● **Requirements**:
Rewrite the part that opens with the line containing "The width and height of the screenshot is (913, 608)." and closes with the line containing "Looking at the", substituting "check box" for "checkbox" and changing nothing else. Leave the pictures out of your answer.

● **Records to use**:
○ ○ ○

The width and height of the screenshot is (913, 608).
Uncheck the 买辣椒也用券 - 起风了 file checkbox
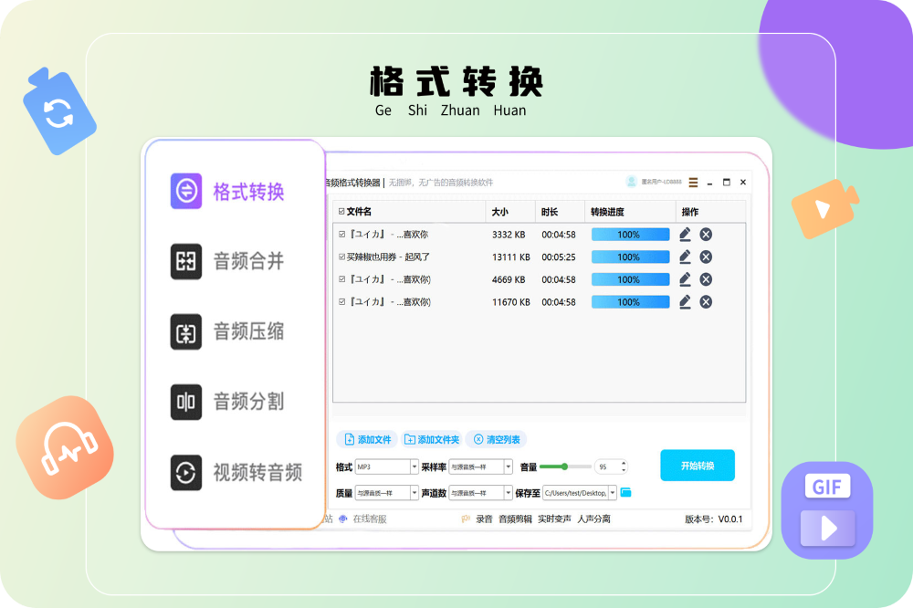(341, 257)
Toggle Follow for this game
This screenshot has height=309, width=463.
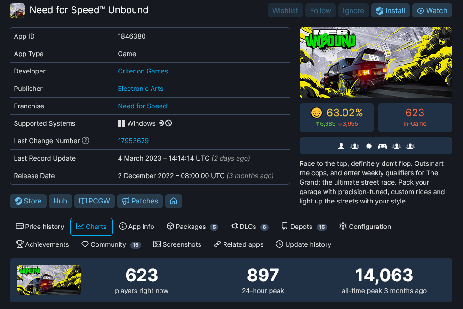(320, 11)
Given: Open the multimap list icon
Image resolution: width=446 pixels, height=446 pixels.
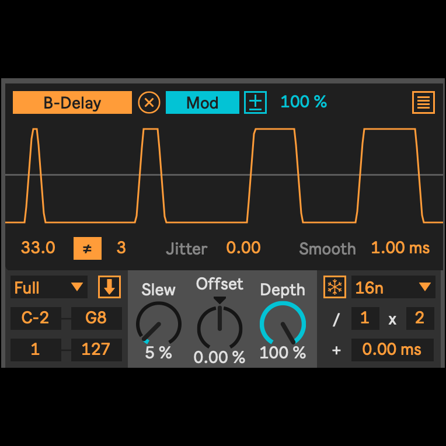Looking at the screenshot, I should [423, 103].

○ ○ ○

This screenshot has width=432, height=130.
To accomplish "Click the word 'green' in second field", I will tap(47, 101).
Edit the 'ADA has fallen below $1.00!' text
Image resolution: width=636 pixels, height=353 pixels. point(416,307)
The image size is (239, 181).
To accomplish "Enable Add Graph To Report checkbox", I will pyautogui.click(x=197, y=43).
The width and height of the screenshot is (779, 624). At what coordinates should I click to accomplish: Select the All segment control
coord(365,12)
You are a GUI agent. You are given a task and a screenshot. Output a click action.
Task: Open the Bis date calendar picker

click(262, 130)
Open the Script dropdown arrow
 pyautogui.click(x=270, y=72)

○ ○ ○

● **Worked solution**:
The width and height of the screenshot is (913, 608).
Uncheck the 买辣椒也用券 - 起风了 file check box
(341, 257)
Toggle Follow for this game
This screenshot has height=309, width=463.
(320, 11)
Given: Open the multimap list icon
Image resolution: width=446 pixels, height=446 pixels.
Looking at the screenshot, I should [423, 103].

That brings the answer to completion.